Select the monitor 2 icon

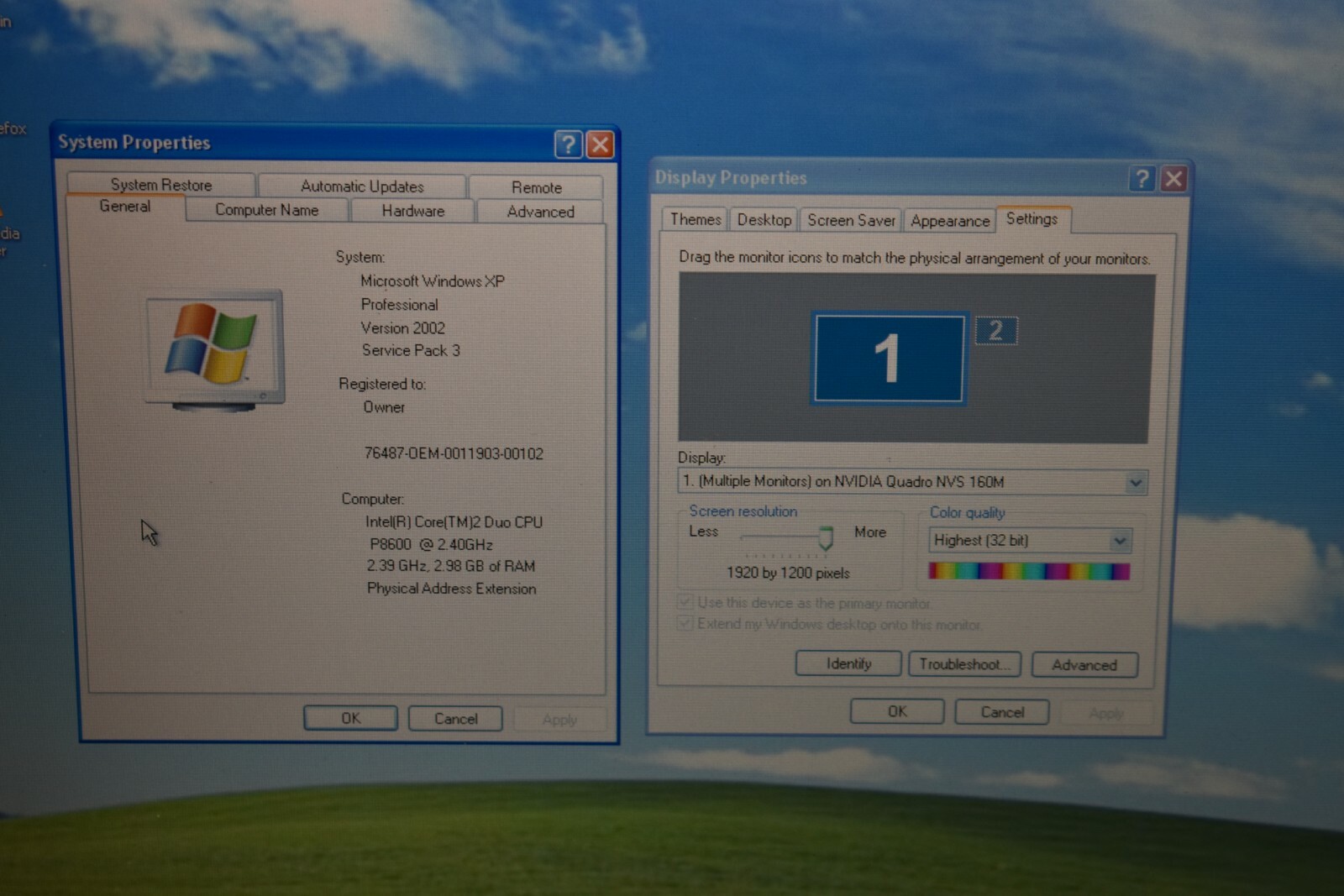[996, 330]
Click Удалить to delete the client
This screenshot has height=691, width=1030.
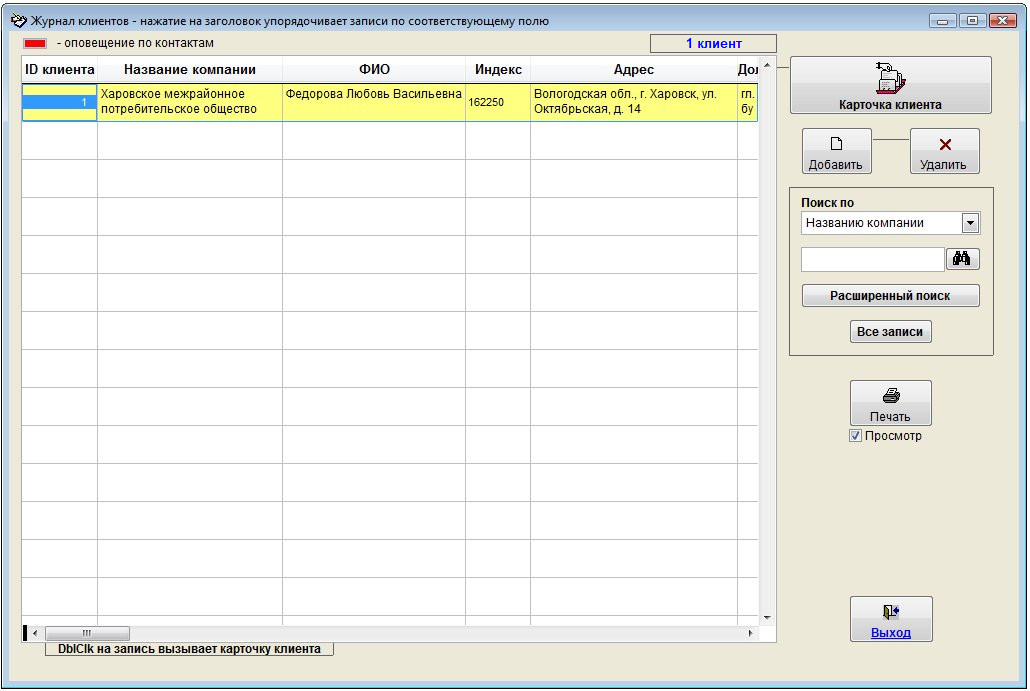point(944,151)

★ ★ ★ ★

◆ **Exercise requirements**
Every line between the one containing "Click Удалить to delete the client" and the last line of the data above, both included, should be copied exactly, but not the pictures.

◆ **Solution to the problem**
Click Удалить to delete the client
This screenshot has height=691, width=1030.
point(944,151)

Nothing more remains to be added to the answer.